The governors of Virginia and Maryland announced plans yesterday to study adding express toll lanes to 28 miles of the region's major commuter routes, including large portions of the Capital Beltway, as both states push to build the new-style highways.

Maryland will lead a study on adding toll lanes to 14 miles of the Beltway from Georgetown Pike across the American Legion Bridge and onto Interstate 270 to its juncture with Interstate 370.

Virginia transportation officials will lead a study on adding the lanes to 14 miles of the Beltway from Springfield across the Woodrow Wilson Bridge to Route 5 in Maryland. Officials said that study would consider transit options, because the replacement bridge now under construction is designed to carry Metrorail.

Combined with a plan already underway in Virginia to add toll lanes between Springfield and Georgetown Pike, the three stretches would bring express lanes to about half the 64-mile Beltway, including the entire 22-mile Virginia portion. If a map of the Beltway were a clock face, the lanes would stretch from about 4 to 10.

The studies will cost $1 million each and take about 18 months. It is difficult to say when the lanes would be built, but the minimum time is about five years after completion of the studies. The states could decide to turn the projects over to private companies to speed construction.
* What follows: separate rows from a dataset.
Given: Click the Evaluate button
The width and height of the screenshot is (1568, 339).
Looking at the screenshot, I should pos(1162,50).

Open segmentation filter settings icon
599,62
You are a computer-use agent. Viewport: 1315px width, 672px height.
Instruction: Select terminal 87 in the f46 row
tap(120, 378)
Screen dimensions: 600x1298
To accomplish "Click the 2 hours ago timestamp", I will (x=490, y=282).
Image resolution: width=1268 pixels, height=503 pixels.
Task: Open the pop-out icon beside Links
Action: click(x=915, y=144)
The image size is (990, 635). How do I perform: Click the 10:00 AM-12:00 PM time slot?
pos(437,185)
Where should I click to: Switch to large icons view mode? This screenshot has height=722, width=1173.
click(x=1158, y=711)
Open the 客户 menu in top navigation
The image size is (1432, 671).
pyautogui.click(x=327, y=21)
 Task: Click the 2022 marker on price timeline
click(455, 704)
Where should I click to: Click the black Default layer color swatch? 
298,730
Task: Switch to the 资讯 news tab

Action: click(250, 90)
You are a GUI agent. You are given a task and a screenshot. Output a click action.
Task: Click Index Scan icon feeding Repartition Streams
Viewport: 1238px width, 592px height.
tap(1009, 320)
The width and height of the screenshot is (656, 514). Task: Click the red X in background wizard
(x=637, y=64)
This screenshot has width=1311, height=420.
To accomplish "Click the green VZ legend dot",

The lanes already planned in Virginia, to be built and operated by two private firms, are scheduled to open in 2010.

Officials from both states said the lanes would virtually guarantee drivers a congestion-free ride, because tolls would vary with traffic, rising during peak times to control demand.

Drivers would need electronic transponders, such as those used by E-ZPass customers, to enter the new lanes. Gated tollbooths would be unnecessary. Electronic devices would read the transponders and charge motorists' accounts. Signs would tell them how much they were paying.

Whether carpoolers would be allowed to ride free must be decided, officials said.

Virginia favors the high-occupancy toll (HOT) lane system. Carpoolers would travel for free, while solo drivers could choose to pay. Maryland transportation officials favor charging all drivers.

HOT lanes were first pioneered in California a decade ago but have only recently become a popular trend in transportation planning as states look for solutions to traffic congestion. HOT lanes opened this summer in Minneapolis and are under construction in Denver and Houston.

Politicians and planners laud the express toll lanes as a way to give people a traffic-free option, albeit at considerable cost. They also say the concept allows for bus service on highways like the Beltway, because a congestion-free ride permits buses to maintain schedules. They are also attractive because toll revenue can be used to pay for them or to attract private firms to invest in them.

State officials in Virginia have pursued them as aggressively as anyone. Within the last 17 months, the state has announced plans to pursue HOT lanes on its portion of the Beltway and on a 56-mile stretch of Interstate 95 and Interstate 395 between Spotsylvania County and the 14th Street bridge. On Tuesday, a panel of transportation experts plans to recommend to the Virginia Department of Transportation one of two proposals for that project.